Odysseus didn’t need to see his face to imagine his expression, that same confused twist of his brow when he was cared for more than he could rationalise, the one that always hurt so much to see.
“I don’t want to be asleep if you’re hurting, kid.” He twisted a strand of Telemachus’s hair between his fingers – black again, that beautiful shade he shared with Penelope. It shimmered like ink against his palm.
“I’m not. The raiders, they’re- they’re gone, and we’re not even at sea, so this is stupid I don’t know why I-” He choked on another smothered cry and pushed his face further against Odysseus’s shoulder.
He gripped his son tighter, trying in vain to control his breathing so his boy would not notice how close he was to coming apart himself.
“Telemachus,” he murmured against his hair, so full of love and grief he could barely speak. “Are we in Troy?”
The question caught him off guard enough that he stilled, then hesitantly shook his head as best he could manage in the restricting hold.
“And yet,” Odysseus continued, willing his voice to remain steady, “I still dream of the war. There are no enemy soldiers left to fight-” there are none left alive “-and yet it often feels as though they remain in front of me.”
Telemachus shifted slightly – considering, though still unconvinced.
“I also dream of Charybdis.” That startled him, and Odysseus now had to find a way to finish speaking while looking into watery honey-brown eyes, blinking up at him with such trust it hurt. “I dream of losing you beneath the waves. I hold you in my arms now – and still I am terrified of it.”

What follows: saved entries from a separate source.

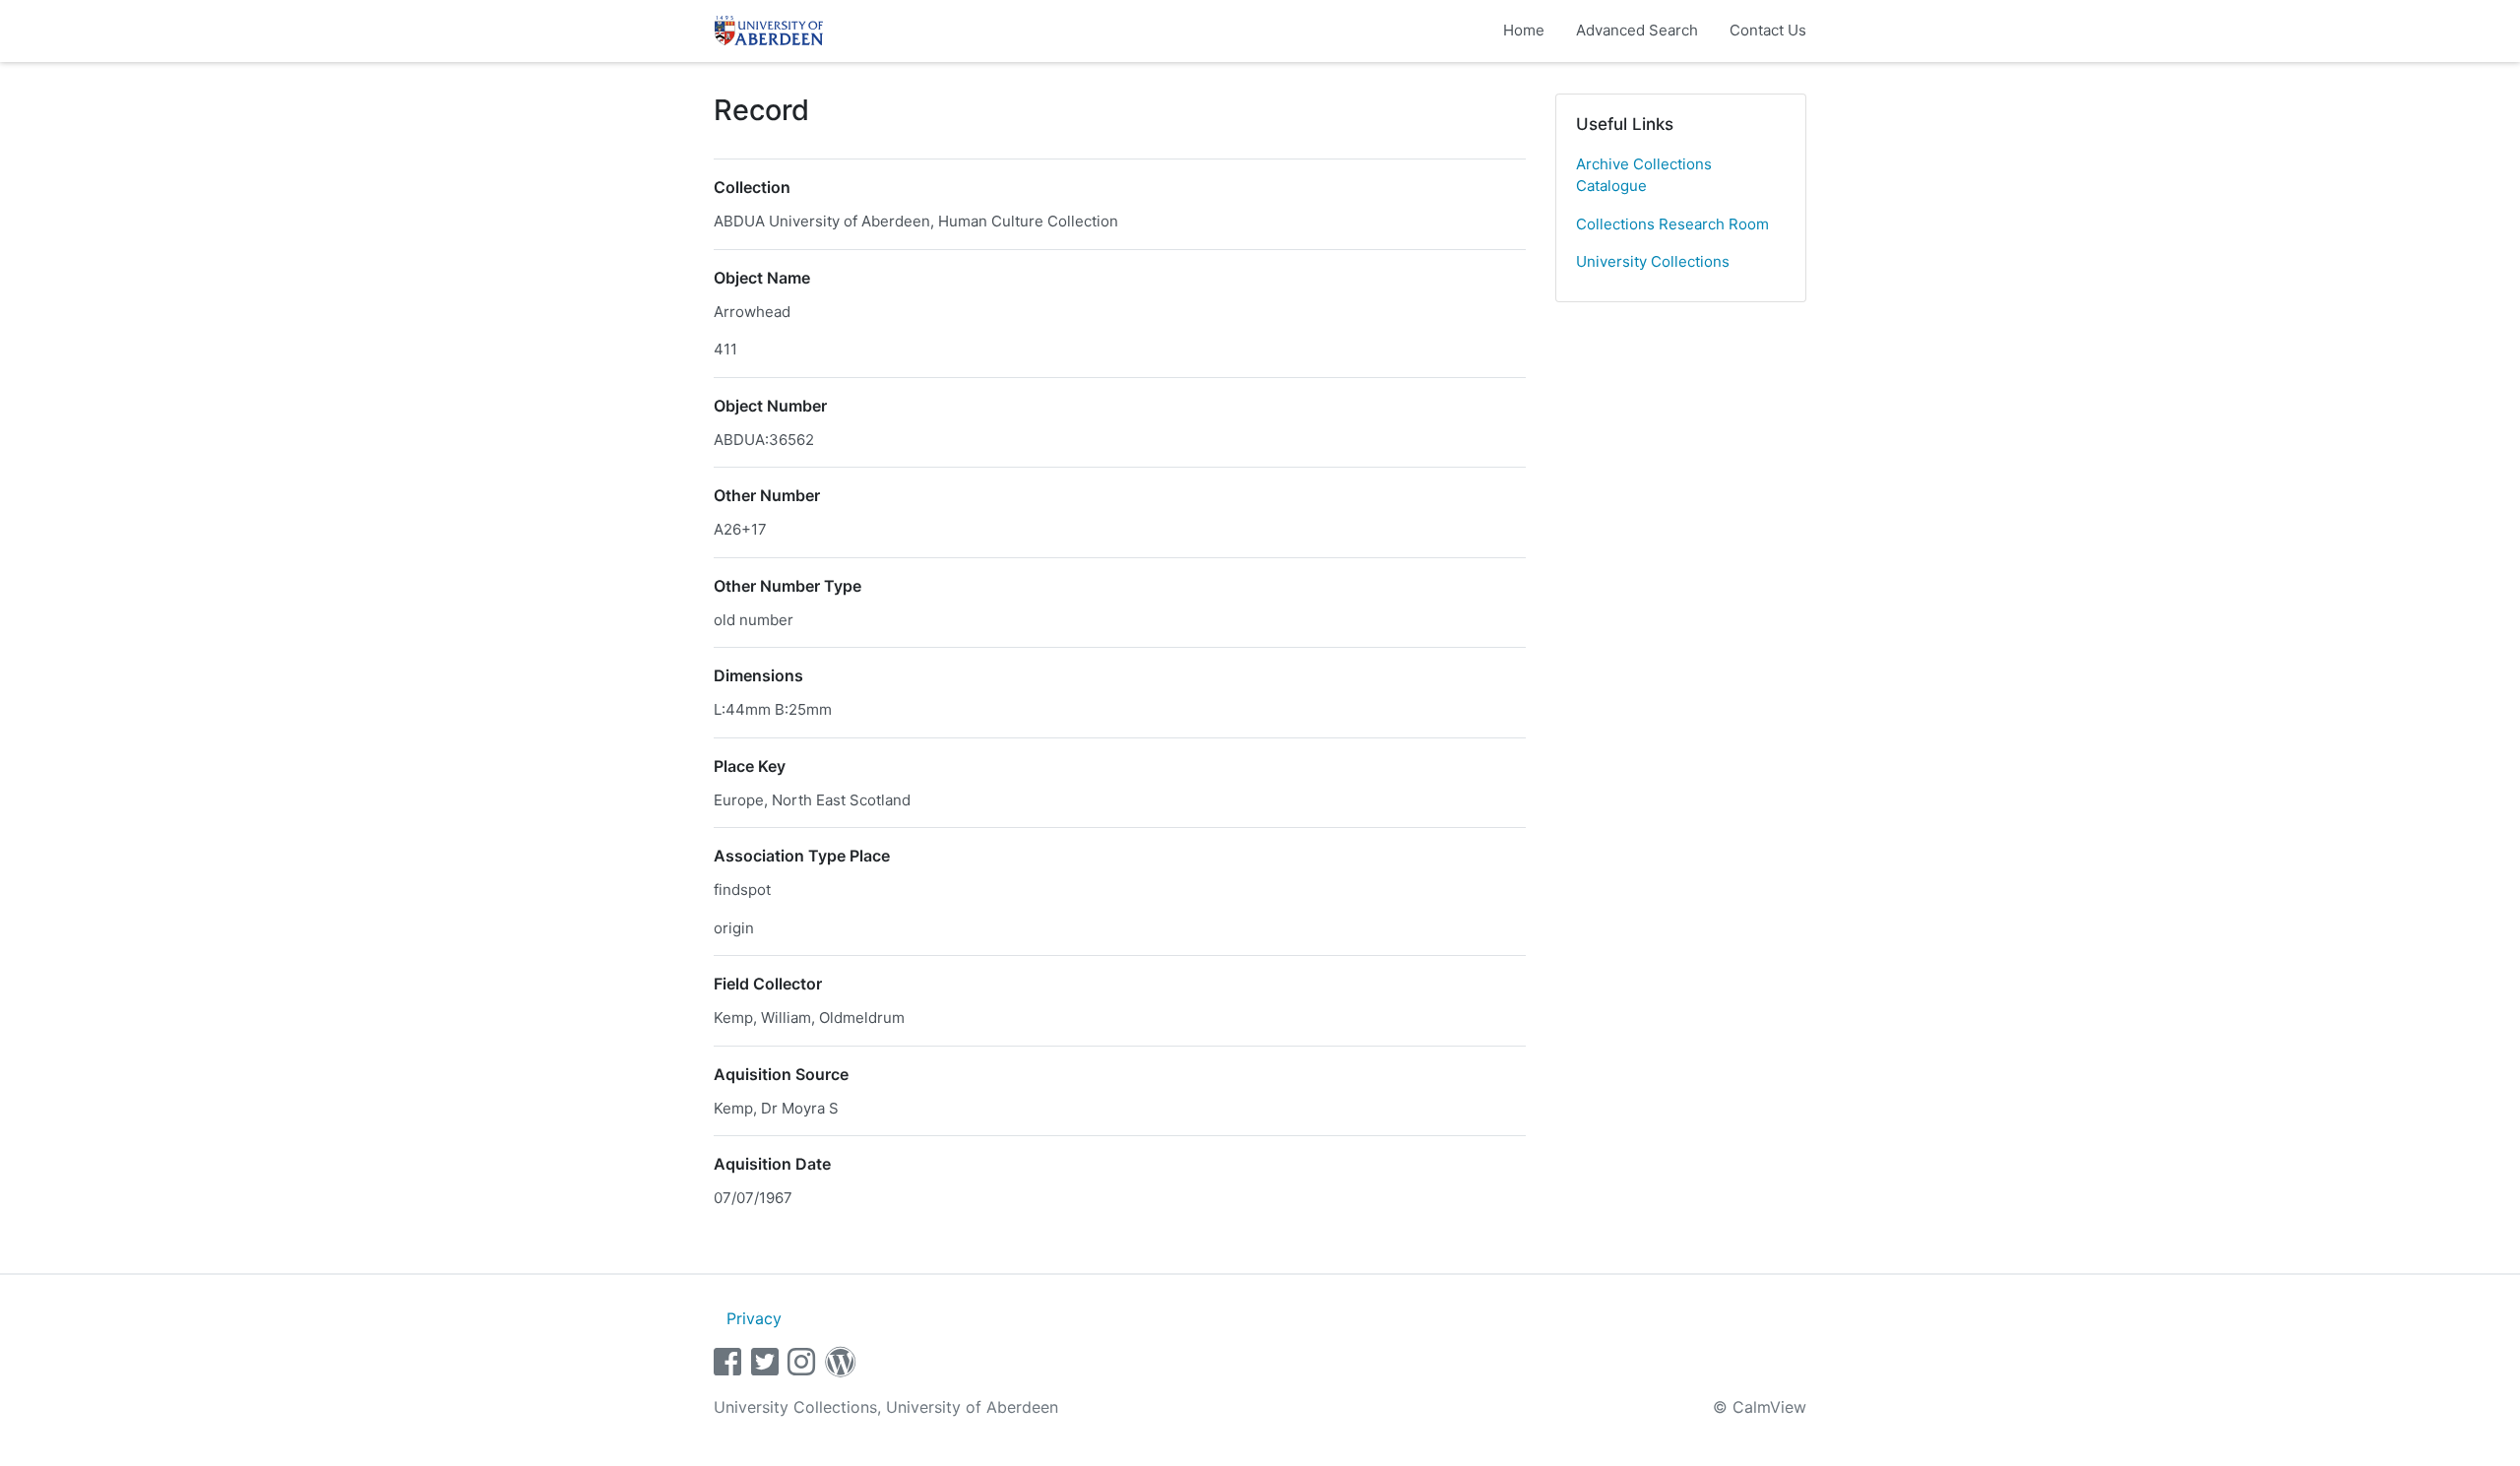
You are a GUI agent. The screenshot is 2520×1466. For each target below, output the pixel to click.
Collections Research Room (1672, 224)
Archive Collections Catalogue (1644, 175)
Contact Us (1768, 30)
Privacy (754, 1318)
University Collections (1653, 261)
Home (1523, 30)
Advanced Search (1637, 30)
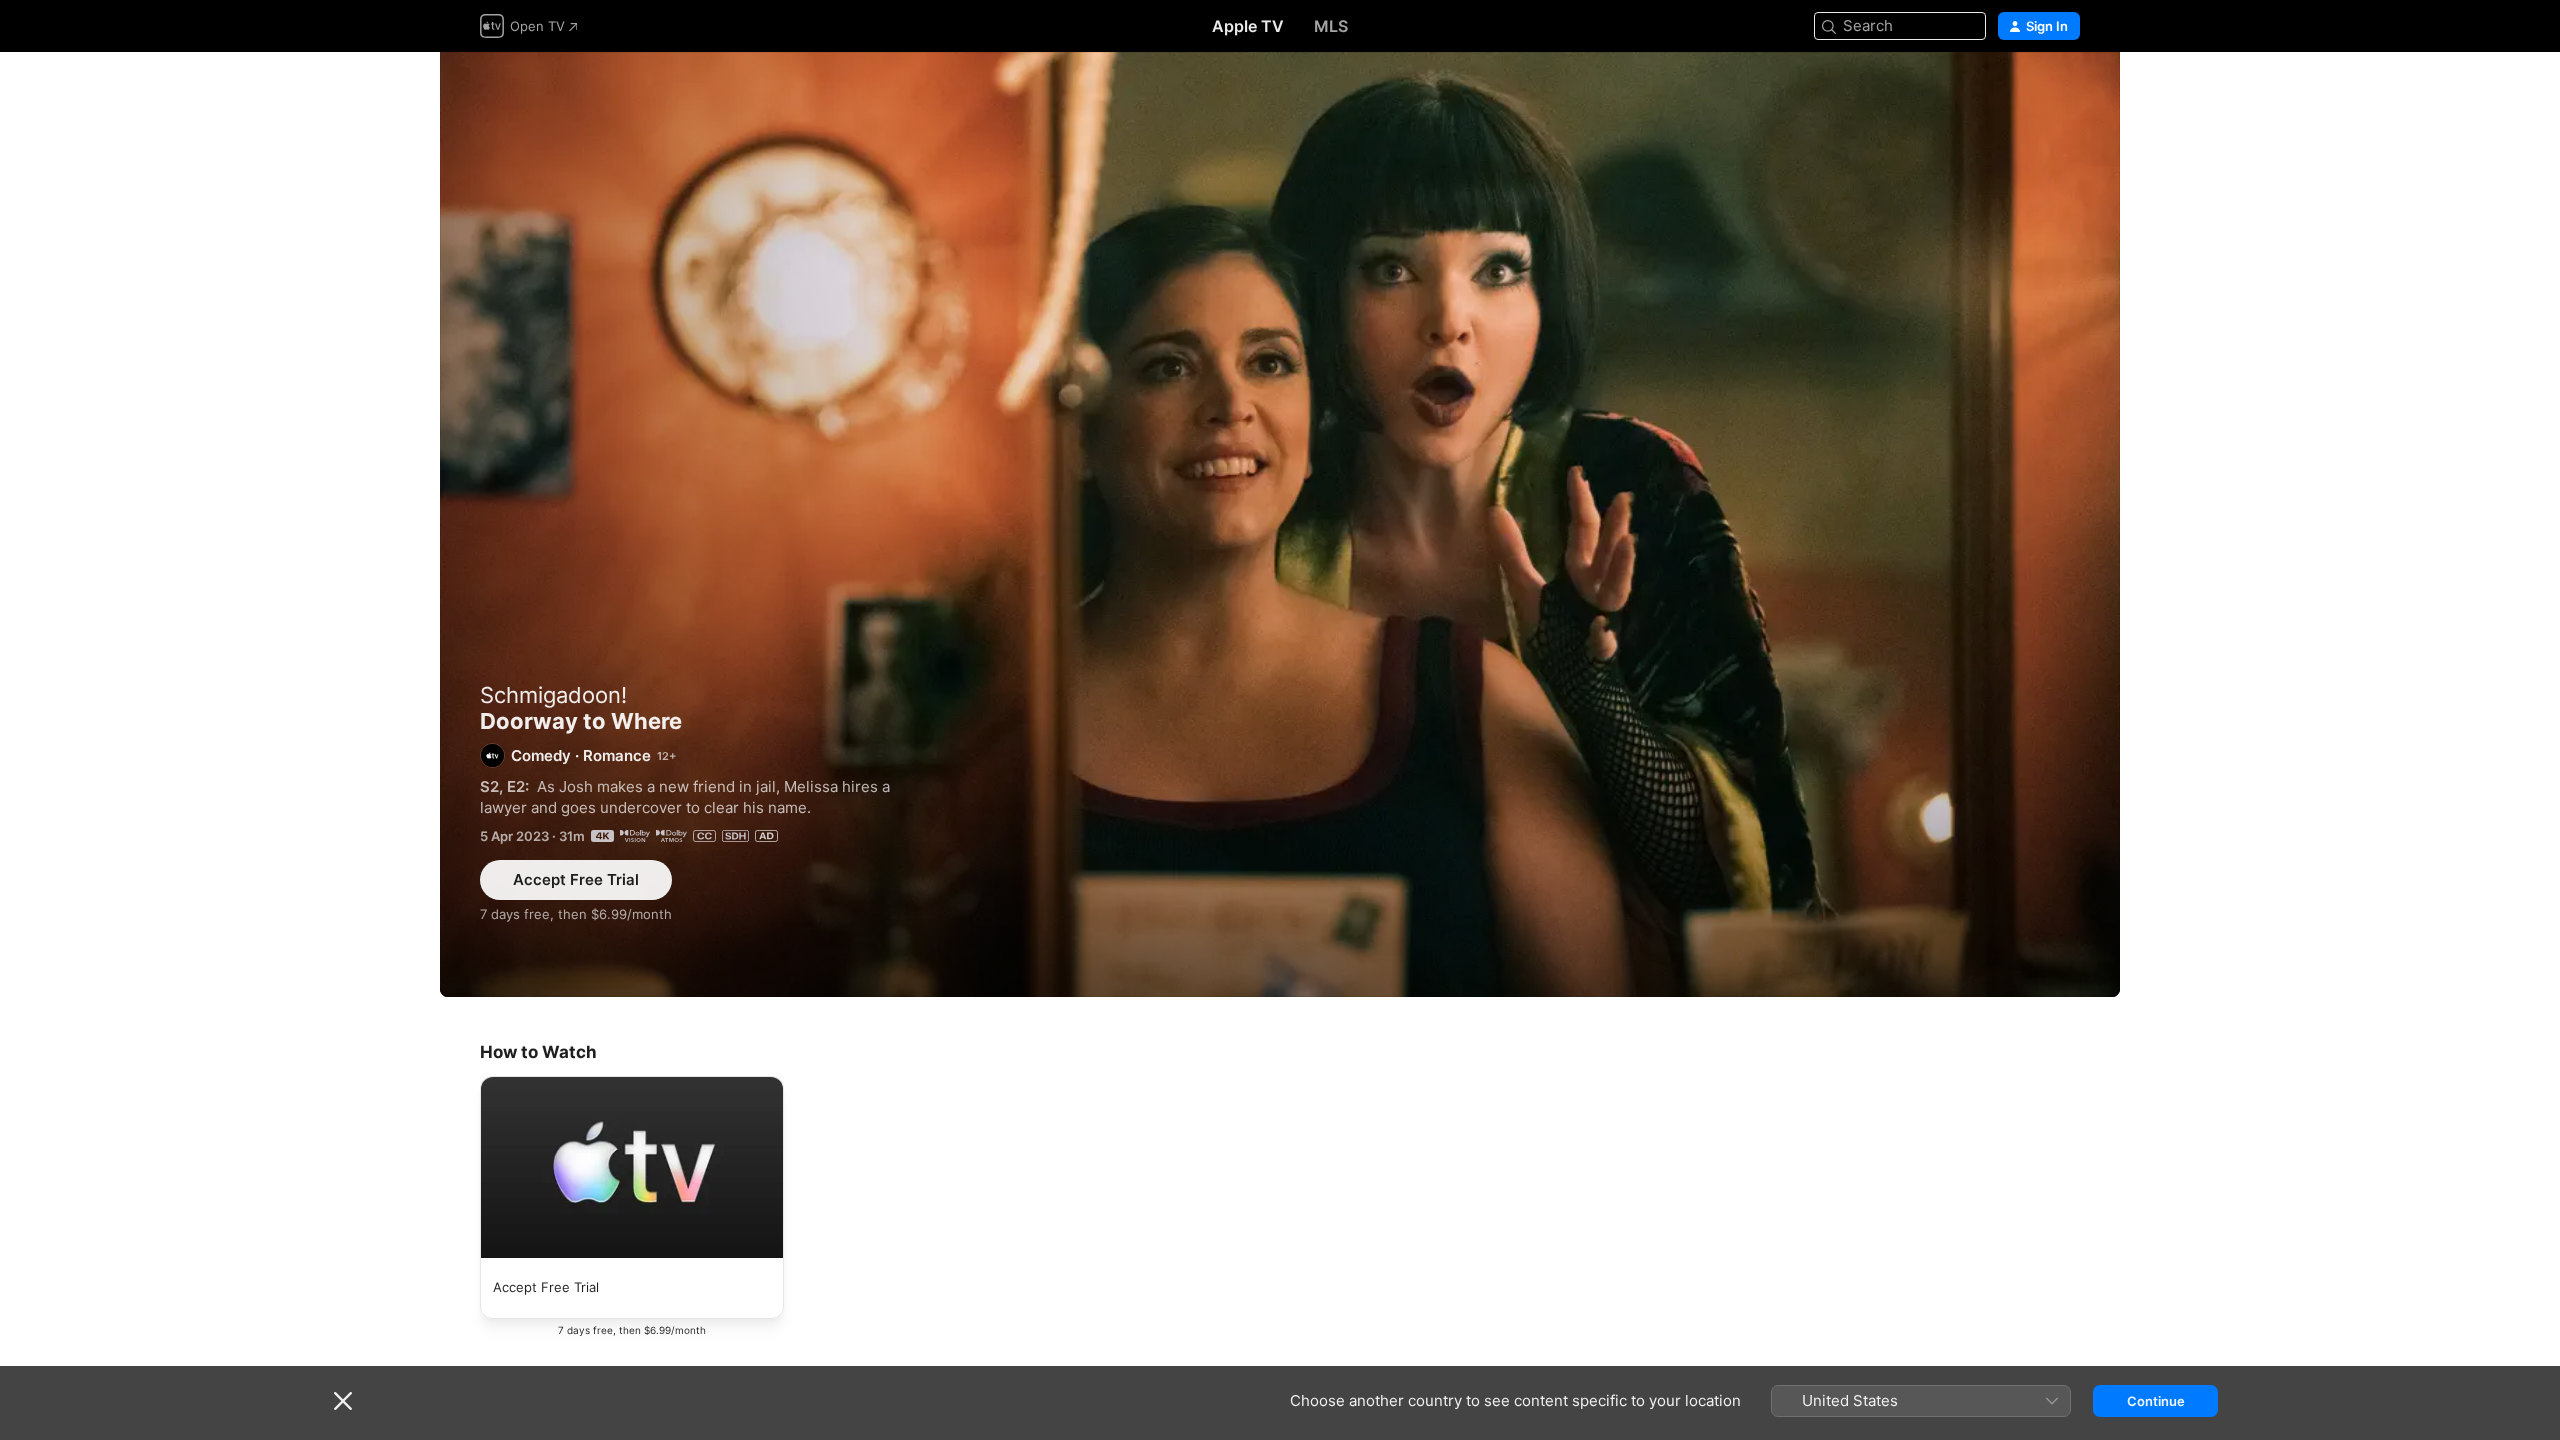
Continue (2156, 1401)
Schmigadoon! (553, 695)
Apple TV (1248, 26)
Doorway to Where (1280, 524)
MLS (1331, 26)
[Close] (343, 1401)
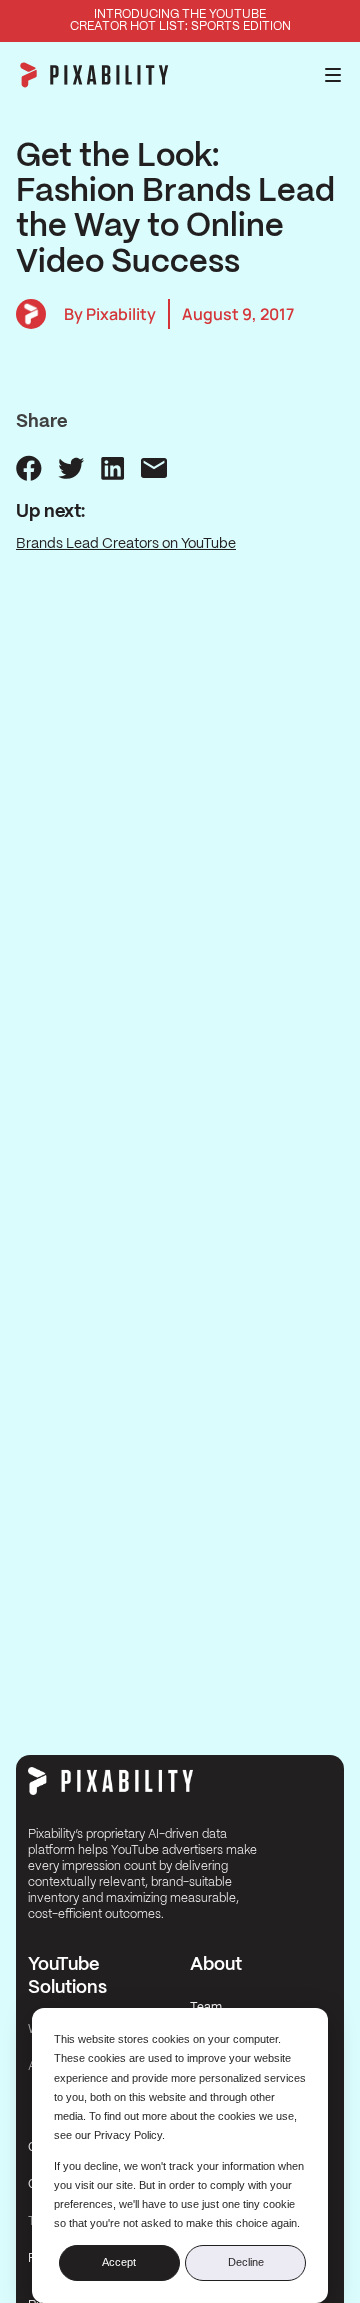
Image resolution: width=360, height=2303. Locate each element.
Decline (246, 2262)
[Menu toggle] (333, 75)
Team (206, 2007)
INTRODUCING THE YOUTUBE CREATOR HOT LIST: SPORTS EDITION (180, 20)
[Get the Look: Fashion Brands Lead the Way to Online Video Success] (29, 468)
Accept (119, 2262)
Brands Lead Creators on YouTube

“Oh.” His son’s voice was soft, and so terribly sad. Odysseus would have burned the world to ash if it would make that pain disappear. “How do we make it stop?”
He hated how he had to answer that. If there were some cure, some magical artifact he could travel the world to find and defeat monsters to obtain that would make it stop for his child he would do so in a heartbeat. But there was none, and there never would be.
“We cannot, in truth,” Odysseus admitted, though the words burned as they left him. There was a quiet hitching of breath, a tightening of small hands at his back before he could finish. “But we can make it better. The nightmares will not be so strong, one day, nor so frequent, and you will learn to feel safe again. We all will.
We each have our fears, and our memories that haunt our sleeping hours, and I promise you, my heart, you will never have to face yours alone.”
Tears were seeping through the fabric by his shoulder, warm against the chill of the air.
“And if sitting out here to watch the sky helps, even if only slightly, then there is no place I would rather be.”
“You’ll stay?” Telemachus asked, and gods his voice was still trembling and rough around the edges with desperation and there was nothing in the world that could have made Odysseus leave his side.
“Of course.” Anything, kid. Anything you want from me, it’s yours. It has always been yours.
He pulled back a margin, tears drying in streaks across his face – still full with childhood. Telemachus was still so young. It was easy to forget, with his shining intelligence and quips and the power of his magic, but he was so small. He still fit so perfectly in Odysseus’s arms, as if he had been moulded only to hold this boy.
Telemachus shifted, breaths shaky as he turned his head to rest his ear over Odysseus’s heart. Almost deliriously, he wondered if son could hear how much it beat for him, drumming the rhythm of his name.
His eyes found the sky again, even as his blinking grew more sluggish with exhaustion. Hand trembling, Odysseus wove his fingers into his hair, tracing his fingers in soothing patterns.
“Sleep,” he whispered, the world silenced of wind or rustling or birds, a held breath for the sanctity of the moment. “I’ll be here.”
Above them, the stars shone twice as bright.